The UMBS tower is one of AmeriFlux’s Core Sites where ongoing observations have been updated regularly for nearly three decades. The international network measures ecosystem carbon dioxide, water and energy fluxes as well as other exchanges between the land surface and atmosphere. Its data are downloaded every day by scientists to understand how ecosystems respond to climate change and to improve the performance of models that predict climate change and interpret satellite-borne observations on the state of our ecosystem.
The AmeriFlux network spans North, South and Central America. It connects research on field sites representing major climate and ecological biomes, including tundra, grasslands, savanna, crops, and conifer, deciduous, and tropical forests.
Earlier this year, UMBS expanded its AmeriFlux footprint by helping connect the Great Lakes to the network, deploying “eddy covariance” research infrastructure to two research towers that UMBS helps maintain on Lake Superior.
The University of Michigan Biological Station serves as a gathering place to learn from the natural world, advance research and education, and inspire action. We leverage over a century of research and transformative experiences to drive discoveries and solutions to benefit Michigan and beyond.

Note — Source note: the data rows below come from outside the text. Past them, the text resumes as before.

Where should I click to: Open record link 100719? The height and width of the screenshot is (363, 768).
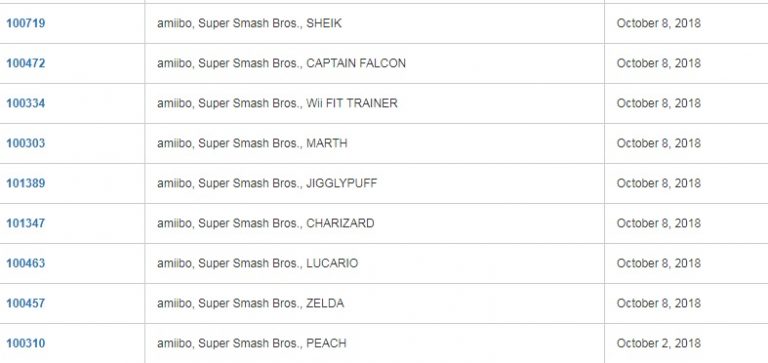tap(25, 23)
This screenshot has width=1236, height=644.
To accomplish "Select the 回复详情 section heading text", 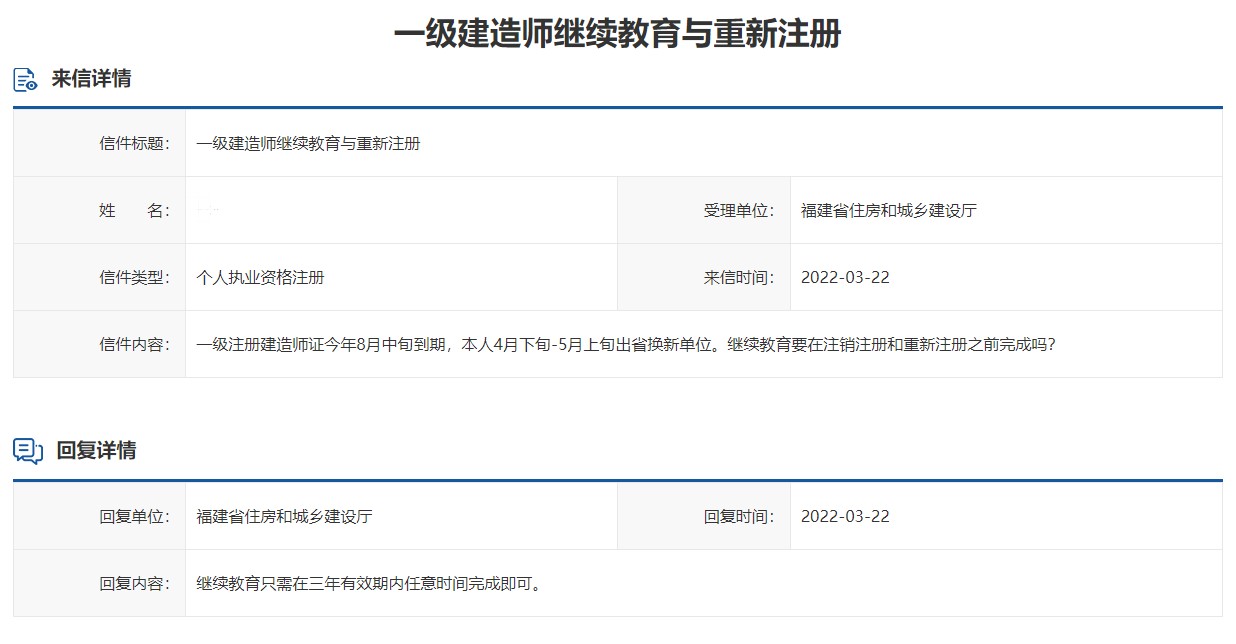I will [x=96, y=451].
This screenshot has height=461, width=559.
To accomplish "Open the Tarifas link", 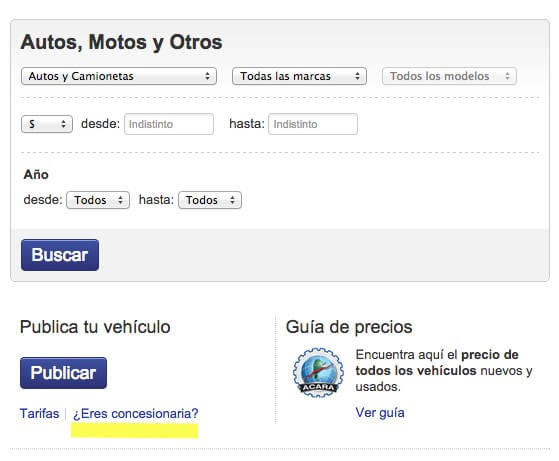I will [x=40, y=414].
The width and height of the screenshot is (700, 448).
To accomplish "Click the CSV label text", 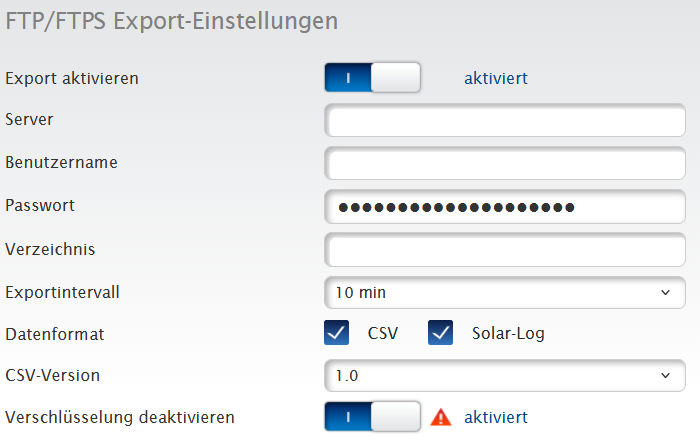I will 383,334.
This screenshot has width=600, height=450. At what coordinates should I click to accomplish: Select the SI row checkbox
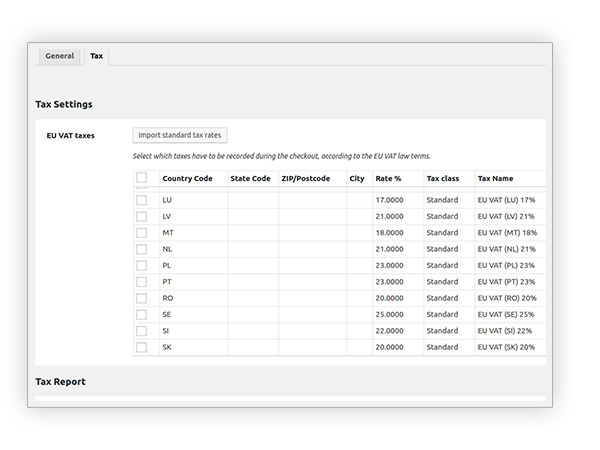click(x=142, y=331)
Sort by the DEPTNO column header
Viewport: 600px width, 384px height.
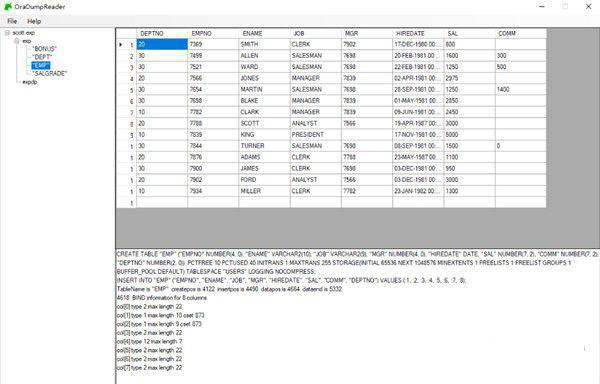click(162, 34)
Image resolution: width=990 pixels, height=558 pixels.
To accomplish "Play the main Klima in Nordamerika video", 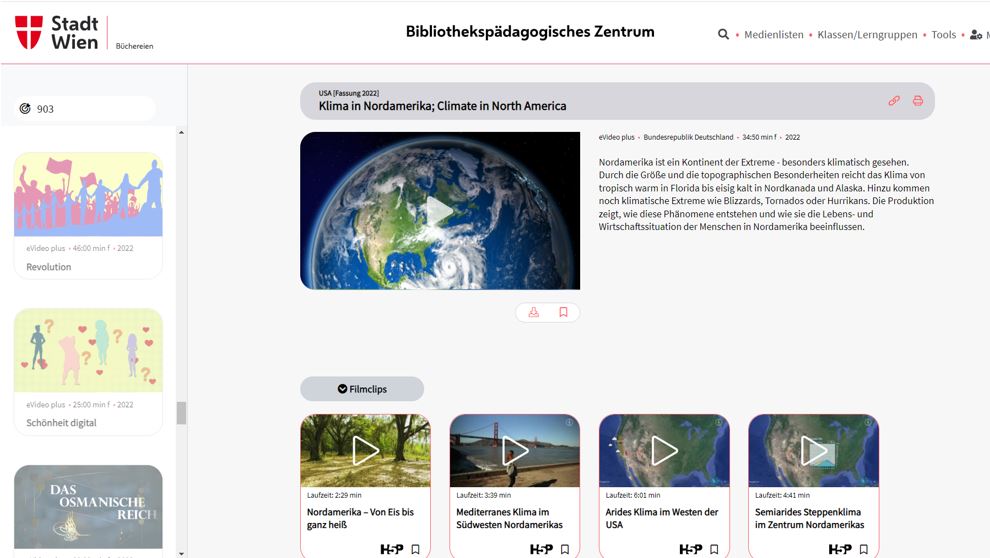I will (x=440, y=211).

Our vast campus engages all of the senses. Its remote, natural setting nurtures deep thought and scientific discovery.
Founded in 1909, UMBS supports long-term research and education through immersive, field-based courses and features state-of-the-art equipment and facilities for data collection and analysis to help any field researcher be productive. It is where students and scientists from across the globe live and work as a community to learn from the place.